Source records
^^^^
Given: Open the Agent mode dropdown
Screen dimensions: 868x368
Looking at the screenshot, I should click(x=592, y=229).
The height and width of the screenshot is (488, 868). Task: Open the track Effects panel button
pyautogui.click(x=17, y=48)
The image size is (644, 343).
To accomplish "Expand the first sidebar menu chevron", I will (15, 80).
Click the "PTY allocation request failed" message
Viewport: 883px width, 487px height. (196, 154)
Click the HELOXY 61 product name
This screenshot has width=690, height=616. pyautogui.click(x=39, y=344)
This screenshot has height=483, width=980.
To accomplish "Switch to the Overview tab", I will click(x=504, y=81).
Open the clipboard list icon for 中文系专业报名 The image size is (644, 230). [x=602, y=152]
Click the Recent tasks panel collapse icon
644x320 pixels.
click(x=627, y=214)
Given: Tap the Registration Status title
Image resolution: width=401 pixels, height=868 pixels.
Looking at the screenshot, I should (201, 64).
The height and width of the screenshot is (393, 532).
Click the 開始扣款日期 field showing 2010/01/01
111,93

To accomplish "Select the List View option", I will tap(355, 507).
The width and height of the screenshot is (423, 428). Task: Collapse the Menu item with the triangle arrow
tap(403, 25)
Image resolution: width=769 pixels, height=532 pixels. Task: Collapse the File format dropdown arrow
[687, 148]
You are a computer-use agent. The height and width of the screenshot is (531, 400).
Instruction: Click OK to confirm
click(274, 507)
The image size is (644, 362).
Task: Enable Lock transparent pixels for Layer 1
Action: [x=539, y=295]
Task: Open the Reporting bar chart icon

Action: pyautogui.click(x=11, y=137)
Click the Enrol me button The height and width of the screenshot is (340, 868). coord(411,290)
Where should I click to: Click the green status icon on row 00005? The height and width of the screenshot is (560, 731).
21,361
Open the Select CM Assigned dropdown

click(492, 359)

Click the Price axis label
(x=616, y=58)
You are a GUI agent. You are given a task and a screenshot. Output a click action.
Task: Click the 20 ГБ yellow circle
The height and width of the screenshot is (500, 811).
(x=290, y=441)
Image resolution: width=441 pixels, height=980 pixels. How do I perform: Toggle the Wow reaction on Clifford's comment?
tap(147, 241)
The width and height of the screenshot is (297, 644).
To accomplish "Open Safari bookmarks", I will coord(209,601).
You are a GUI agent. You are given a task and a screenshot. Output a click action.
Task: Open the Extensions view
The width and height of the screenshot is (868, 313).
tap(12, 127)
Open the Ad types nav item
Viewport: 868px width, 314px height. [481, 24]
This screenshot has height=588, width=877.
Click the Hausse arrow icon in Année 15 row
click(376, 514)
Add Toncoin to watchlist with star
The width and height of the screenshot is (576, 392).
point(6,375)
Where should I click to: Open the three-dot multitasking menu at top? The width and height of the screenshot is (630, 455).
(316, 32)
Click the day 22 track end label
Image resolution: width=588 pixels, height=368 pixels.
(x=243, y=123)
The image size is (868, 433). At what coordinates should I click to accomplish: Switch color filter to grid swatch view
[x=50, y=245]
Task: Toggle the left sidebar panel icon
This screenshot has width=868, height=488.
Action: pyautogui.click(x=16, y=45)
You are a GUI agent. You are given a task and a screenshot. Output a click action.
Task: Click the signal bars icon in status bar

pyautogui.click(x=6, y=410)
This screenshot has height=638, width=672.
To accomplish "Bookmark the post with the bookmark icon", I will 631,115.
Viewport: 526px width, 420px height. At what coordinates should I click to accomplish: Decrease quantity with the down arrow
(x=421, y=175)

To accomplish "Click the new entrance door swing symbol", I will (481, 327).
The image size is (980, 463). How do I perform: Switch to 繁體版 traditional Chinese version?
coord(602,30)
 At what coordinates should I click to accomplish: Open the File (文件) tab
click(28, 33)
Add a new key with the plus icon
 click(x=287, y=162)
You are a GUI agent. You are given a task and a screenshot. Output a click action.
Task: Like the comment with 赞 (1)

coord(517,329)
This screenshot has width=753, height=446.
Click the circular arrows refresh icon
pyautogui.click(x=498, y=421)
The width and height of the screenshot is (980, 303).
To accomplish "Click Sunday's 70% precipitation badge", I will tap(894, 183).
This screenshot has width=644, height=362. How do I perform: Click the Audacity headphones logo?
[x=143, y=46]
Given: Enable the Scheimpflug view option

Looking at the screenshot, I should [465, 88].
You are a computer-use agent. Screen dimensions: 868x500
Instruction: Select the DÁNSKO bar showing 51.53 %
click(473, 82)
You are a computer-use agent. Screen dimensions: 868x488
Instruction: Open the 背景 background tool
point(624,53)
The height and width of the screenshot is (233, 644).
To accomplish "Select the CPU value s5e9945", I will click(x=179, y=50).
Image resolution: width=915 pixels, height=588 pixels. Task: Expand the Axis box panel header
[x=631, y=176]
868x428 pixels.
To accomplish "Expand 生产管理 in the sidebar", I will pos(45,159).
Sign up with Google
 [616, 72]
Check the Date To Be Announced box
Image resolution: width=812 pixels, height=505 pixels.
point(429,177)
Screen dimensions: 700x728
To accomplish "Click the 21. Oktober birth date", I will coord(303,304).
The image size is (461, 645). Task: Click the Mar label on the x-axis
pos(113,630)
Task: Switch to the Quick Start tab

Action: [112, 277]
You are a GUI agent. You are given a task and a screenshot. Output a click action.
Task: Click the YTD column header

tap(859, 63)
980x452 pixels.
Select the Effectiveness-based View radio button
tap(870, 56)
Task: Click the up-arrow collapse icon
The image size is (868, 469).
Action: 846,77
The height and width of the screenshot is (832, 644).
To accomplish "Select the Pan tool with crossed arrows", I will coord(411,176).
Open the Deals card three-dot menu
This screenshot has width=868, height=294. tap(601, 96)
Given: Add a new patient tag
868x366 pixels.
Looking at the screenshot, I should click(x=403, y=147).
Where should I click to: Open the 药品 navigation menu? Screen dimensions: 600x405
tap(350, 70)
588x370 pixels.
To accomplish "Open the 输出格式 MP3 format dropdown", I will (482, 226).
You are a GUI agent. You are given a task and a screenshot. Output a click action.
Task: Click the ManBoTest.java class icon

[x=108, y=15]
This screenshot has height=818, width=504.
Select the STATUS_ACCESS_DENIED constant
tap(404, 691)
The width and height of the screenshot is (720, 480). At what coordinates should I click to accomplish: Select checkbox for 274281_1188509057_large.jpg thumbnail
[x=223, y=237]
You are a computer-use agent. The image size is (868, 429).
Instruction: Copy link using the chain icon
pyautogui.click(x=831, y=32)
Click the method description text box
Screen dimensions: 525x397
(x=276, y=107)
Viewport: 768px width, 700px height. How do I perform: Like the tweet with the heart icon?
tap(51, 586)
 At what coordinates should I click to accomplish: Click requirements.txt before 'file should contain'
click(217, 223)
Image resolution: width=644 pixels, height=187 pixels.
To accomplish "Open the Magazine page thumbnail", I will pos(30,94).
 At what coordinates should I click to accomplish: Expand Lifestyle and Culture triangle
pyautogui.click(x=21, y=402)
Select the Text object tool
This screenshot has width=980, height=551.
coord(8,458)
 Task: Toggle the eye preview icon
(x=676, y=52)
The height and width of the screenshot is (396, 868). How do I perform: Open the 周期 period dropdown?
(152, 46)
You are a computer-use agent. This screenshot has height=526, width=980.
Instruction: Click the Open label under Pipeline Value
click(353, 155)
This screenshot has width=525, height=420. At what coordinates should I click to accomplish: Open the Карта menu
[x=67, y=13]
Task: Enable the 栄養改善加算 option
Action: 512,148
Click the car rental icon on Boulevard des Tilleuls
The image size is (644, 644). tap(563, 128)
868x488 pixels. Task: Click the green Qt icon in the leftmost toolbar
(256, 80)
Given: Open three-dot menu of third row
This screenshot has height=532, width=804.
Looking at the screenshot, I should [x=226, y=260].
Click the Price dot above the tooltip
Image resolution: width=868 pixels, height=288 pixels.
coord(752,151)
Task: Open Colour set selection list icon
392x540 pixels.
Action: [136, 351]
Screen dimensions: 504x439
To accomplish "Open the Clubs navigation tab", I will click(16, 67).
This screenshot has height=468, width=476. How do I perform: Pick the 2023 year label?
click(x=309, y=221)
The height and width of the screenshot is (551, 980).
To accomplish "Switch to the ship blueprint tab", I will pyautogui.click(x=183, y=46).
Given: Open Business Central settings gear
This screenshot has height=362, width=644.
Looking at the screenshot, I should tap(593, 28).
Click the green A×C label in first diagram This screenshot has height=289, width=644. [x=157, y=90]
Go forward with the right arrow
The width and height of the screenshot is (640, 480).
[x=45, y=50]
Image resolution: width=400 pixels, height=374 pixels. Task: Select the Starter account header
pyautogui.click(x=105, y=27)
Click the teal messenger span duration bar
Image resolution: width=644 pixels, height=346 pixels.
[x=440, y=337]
^^^^
_Directions for this task_:
Scan the lines above for "sidebar", then copy every one that has it.

_Solution to this problem_:
To accomplish "Expand the first sidebar menu chevron", I will (15, 80).
Task: Toggle the left sidebar panel icon
To accomplish "Expand 生产管理 in the sidebar", I will pos(45,159).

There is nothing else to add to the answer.